Le premier mot de la Genèse est Béréschit que l’on traduit par Au commencement, Au commencement l’Eternel créa le ciel et la terre ou, comme l’écrit Chouraqui, Entête. Le préfixe "Bé" de Béréschit, introduit une valeur temporelle, la valeur numérique de sa lettre "bêt" est 2. Ce commencement "réchit", de la création de l’univers, est donc, dans la Bible introduit par une lettre dont la valeur numérique est 2. C’est l’immédiat successeur du 1 de l’âlef, lettre qui ne se prononce pas mais qui est le support de la voyelle lorsque cette dernière porte l’indication d’une vocalisation comme dans "éhad", 1, qui s’écrit âlef (signe diacritique) hèt (signe diacritique) dâlèt. Le 1 porte la marque de ce qui est immédiatement antérieur au commencement, là où il n’était pas encore.

Forte résonance avec ce qu’on peut lire dans l’exposé de Recanati sur Peirce : "Le 2 est venu, on ne peut dire d’où il est venu, on peut simplement le mettre en rapport avec le 0, avec ce qui se passe entre le 0 et le 1, mais de dire pourquoi il est venu, impossible. (6)"

"C’est précisément ce qui fait défaut et ce en quoi au niveau de l’ ℵ° se reproduit cette faille que j’appelle l’inaccessibilité (Lacan, 10 mai 72)".

L’âlef, jouxte, si l’on peut dire, le Tohu et bohu, t°, ℵ°, l’inaccessible. Un pas de plus encore : t° est inaccessible structurellement pour tout ce qui vit et se trouve lié à une masse, aussi bien nous-mêmes que Schrödinger, Cantor et le chat de la voisine, tous animaux pour lesquels il n’y a pas de rapport sexuel, l’inaccessible étant absolue énergie ou pure lumière ce qui revient au même.

Notes :

(1) – Séminaire 1971-1972, Editions de l’ALI, Publication hors commerce.
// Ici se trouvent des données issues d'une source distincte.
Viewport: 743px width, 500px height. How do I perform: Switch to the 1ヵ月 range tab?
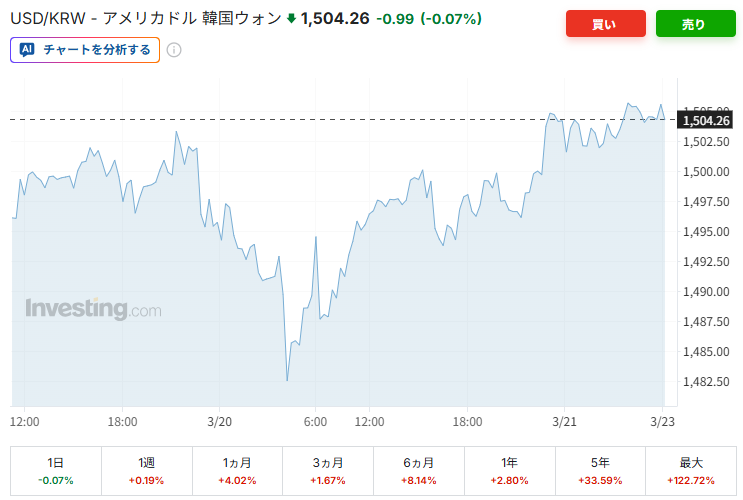[237, 471]
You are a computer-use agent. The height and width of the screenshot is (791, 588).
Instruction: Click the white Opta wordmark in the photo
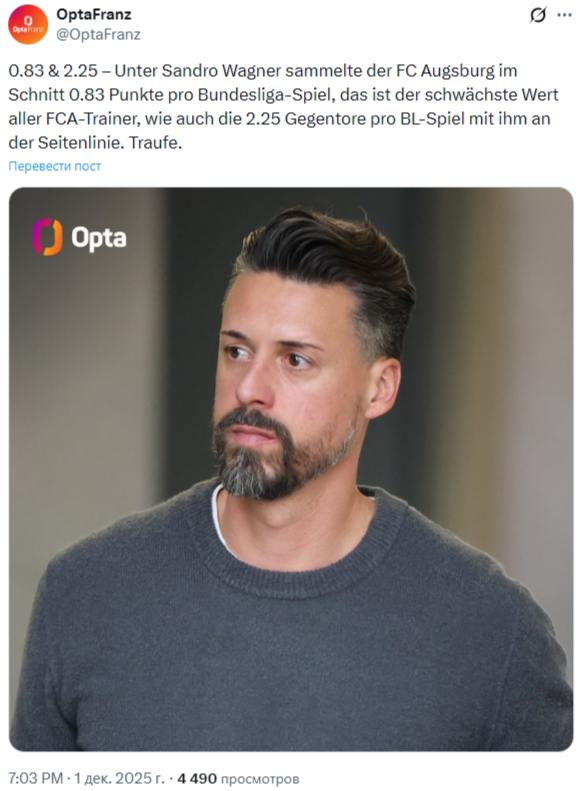coord(99,238)
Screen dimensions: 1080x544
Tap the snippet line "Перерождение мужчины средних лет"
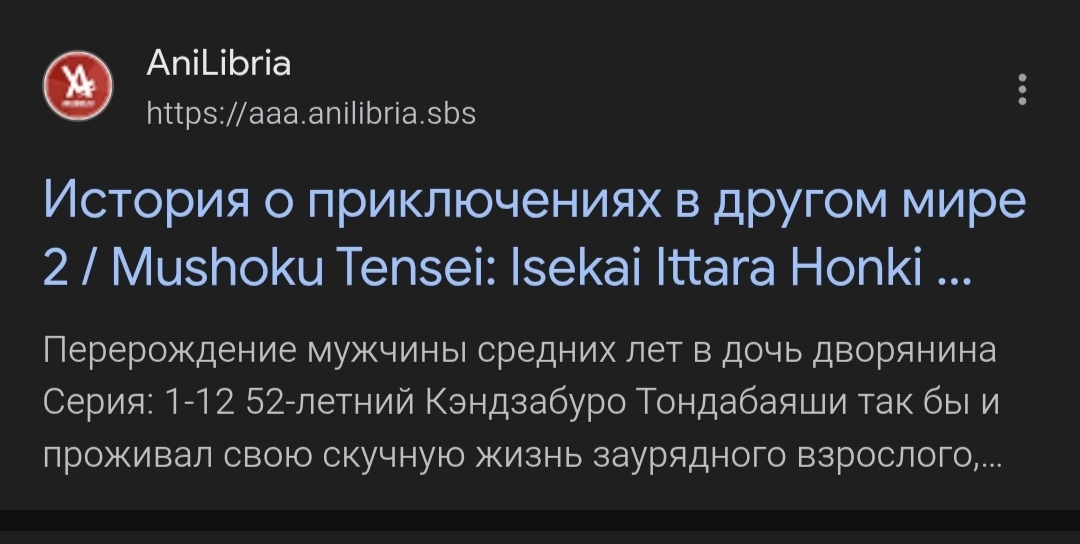coord(360,353)
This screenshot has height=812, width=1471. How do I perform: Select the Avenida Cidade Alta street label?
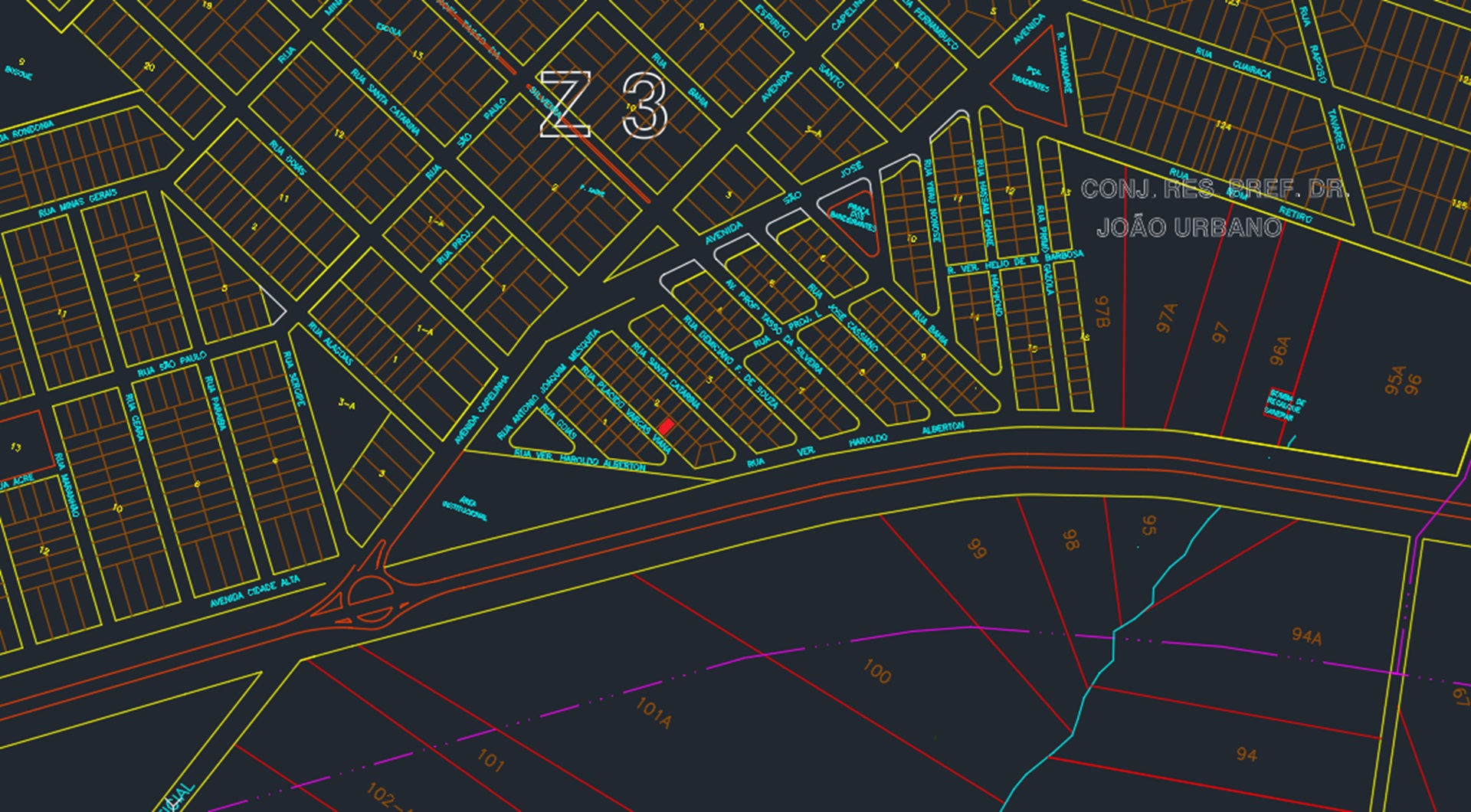point(255,591)
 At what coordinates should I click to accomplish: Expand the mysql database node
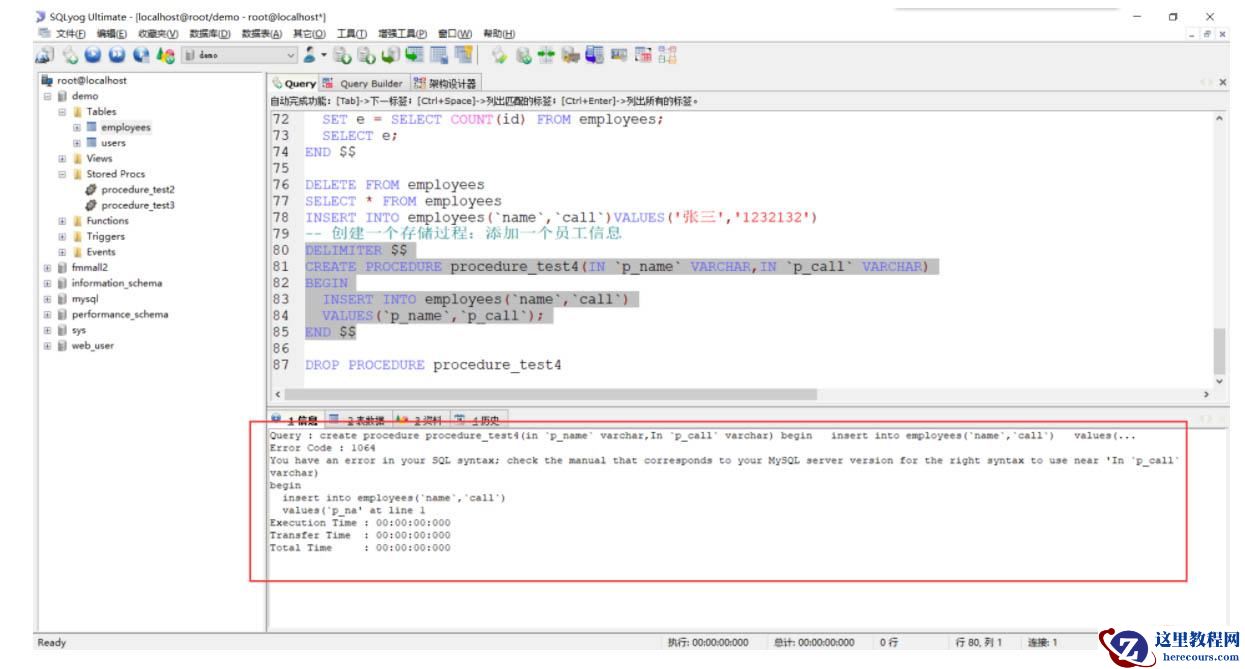point(47,299)

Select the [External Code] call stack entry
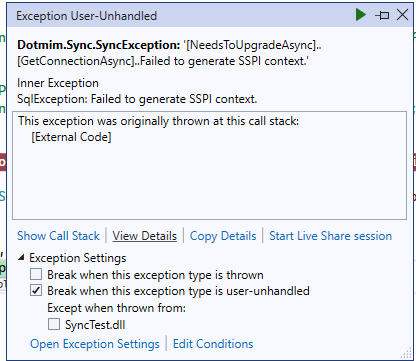tap(71, 137)
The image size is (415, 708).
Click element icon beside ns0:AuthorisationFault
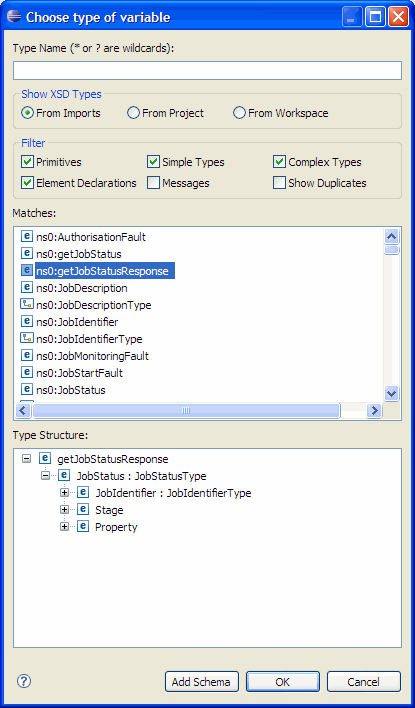27,236
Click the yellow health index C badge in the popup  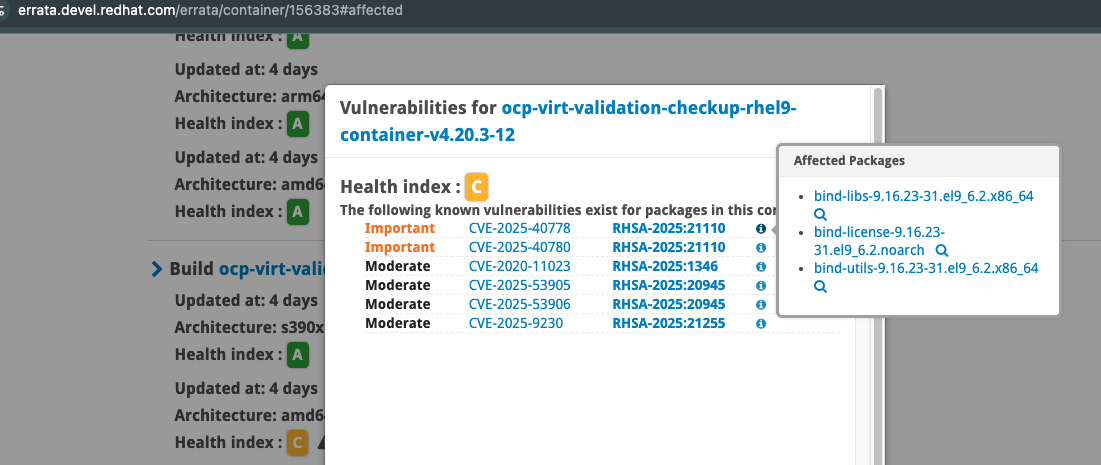click(x=477, y=186)
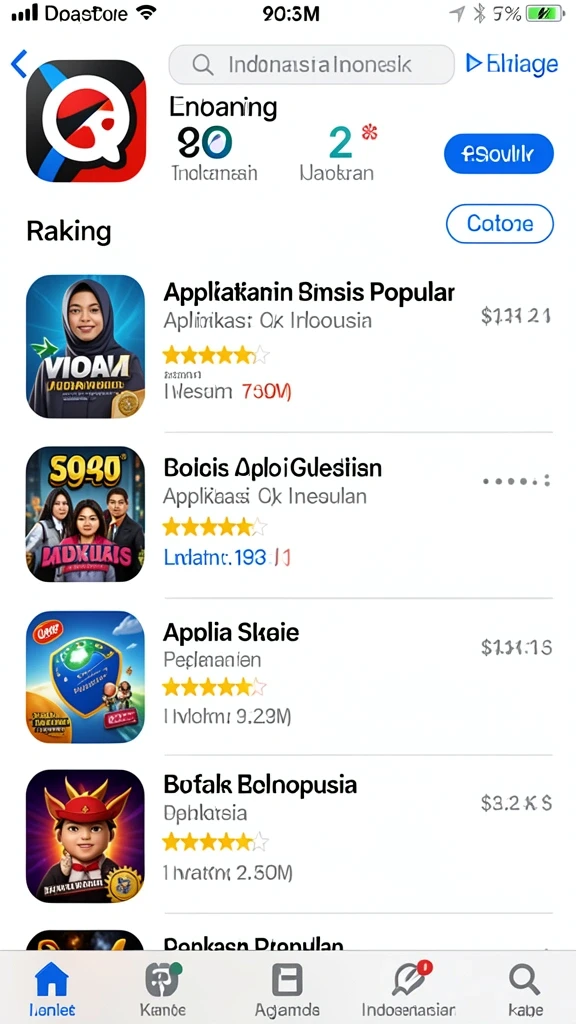Viewport: 576px width, 1024px height.
Task: Tap the blue back chevron arrow
Action: [19, 63]
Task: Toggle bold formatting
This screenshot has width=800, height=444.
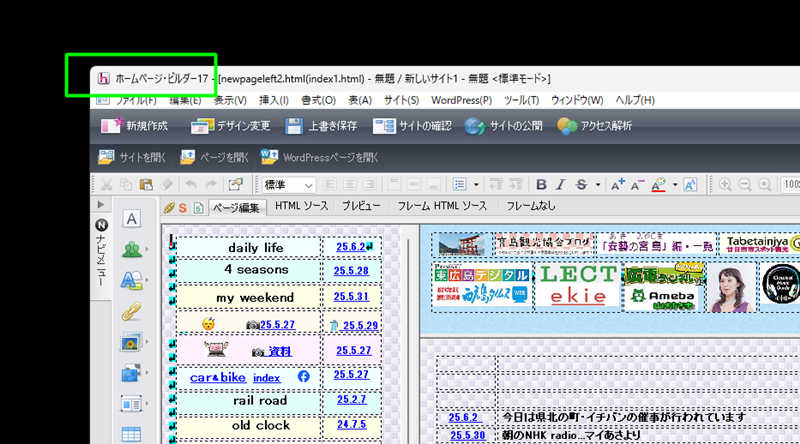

(2) – Cf. Op. cit., p. 25.

(3) – Le Banquet.

(4) – On trouvera plus amples développements sur le Big bang ainsi qu’une réflexion sur les intuitions talmudiques et les interprétations de la Genèse dans le livre de Jacob Ouanounou La clef des temps, Edilivre, Paris 2008.

(5) – Tp= 5,43.10-43

(6) – Op. cit., p. 154.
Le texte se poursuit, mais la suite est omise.